Israeli officials said that despite pressure the government of Prime
Minister Mahmoud Abbas has maintained a policy of dialogue with insurgency
groups. The officials said the PA has arrested several Palestinians
suspected of firing mortars and rockets toward Israeli targets in the Gaza
Strip, but released them soon after interrogation.
So far, officials said, six insurgents from the ruling Fatah movement
were captured by the PA in the Gaza Strip. They said the insurgents were
released after a violent demonstration by Fatah gunmen in Gaza City.
"Everyone is operating, but not through the use of force," Israeli
military intelligence chief Maj. Gen. Aharon Farkash-Zeevi said. "It is a
system of persuasion."
Officials said the PA has told Israel that the insurgents were released
after they pledged not to attack Israeli targets in the Gaza Strip. They
said the PA has argued that persuasion is required to maintain a ceasefire
declared by the major Palestinian insurgency groups.
[On Sunday, Fatah gunmen burst into a courtroom in Ramallah and killed a
Palestinian on trial on charges of collaborating with Israel. The
Palestinian was identified as Kayed Shalbaya, 35, and the Fatah-dominated Al
Aqsa Martyrs Brigade claimed responsibility.]
"There were incidents in which Palestinians were arrested, several of
those connected to the fire, and after a dialogue they were released,"
Israeli Defense Minister Shaul Mofaz said. "I would of course prefer that
all of those connected to the attacks would be prosecuted. In my eyes, they
are grave. But I understand that their [PA] intentions are different."
On Monday, PA officials said they had foiled two attacks planned against
Israel. One of the attacks planned was a suicide bombing against an Israeli
terminal at the edge of the Gaza Strip. The officials said an 18-year-old
Palestinian woman who had confessed to volunteering to blow herself up was
interrogated and sent back to her family.
Hamas and Islamic Jihad have announced a three-month ceasefire. Fatah
said it would honor a ceasefire for six months.

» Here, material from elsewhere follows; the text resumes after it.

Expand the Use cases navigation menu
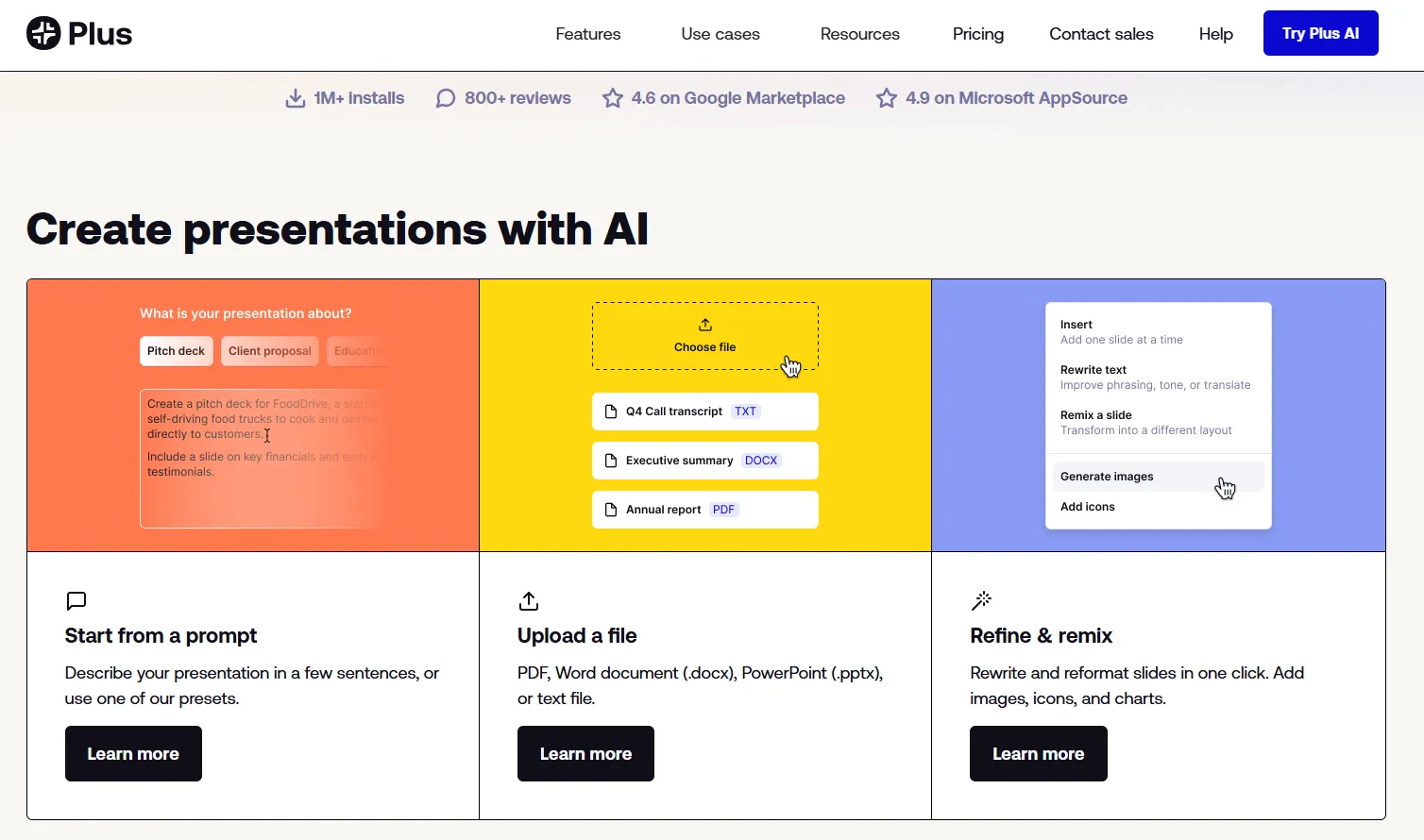 (720, 34)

On Sunday the government of Prime Minister Ariel Sharon approved the
release of up to 400 Palestinian prisoners over the next week. The Cabinet
voted 13-9 to approve a set of guidelines that would release Palestinians
who did not kill Israelis and were not members of Islamic insurgency groups.
Meanwhile, the United States is considering relaying a formal
extradition request for a Hamas insurgent who was convicted of a series of
suicide strikes that included the killing of at least three Americans.
The Bush administration is discussing the prospect of requesting the
extradition of Hassan Salameh. Salameh was captured by Israel in 1998 in the
West Bank and was said to have carried out a series of suicide strikes in
Israeli cities in the mid- and late-1990s.
The proposed U.S. extradition request is being supported by Attorney
General John Ashcroft, officials said. They said several leading members of
Congress also want the United States to obtain and prosecute Salameh.
Under U.S. law, a person who is convicted of murdering an American
citizen outside of the United States could be sentenced to death. Israel
does not have a death penalty.
The Bush administration has not decided whether to formally seek
Salameh's extradition, officials said. The United States has been seeking to
maintain a ceasefire between Israel and the Palestinian Authority, which
depends on the agreement of Palestinian insurgency groups.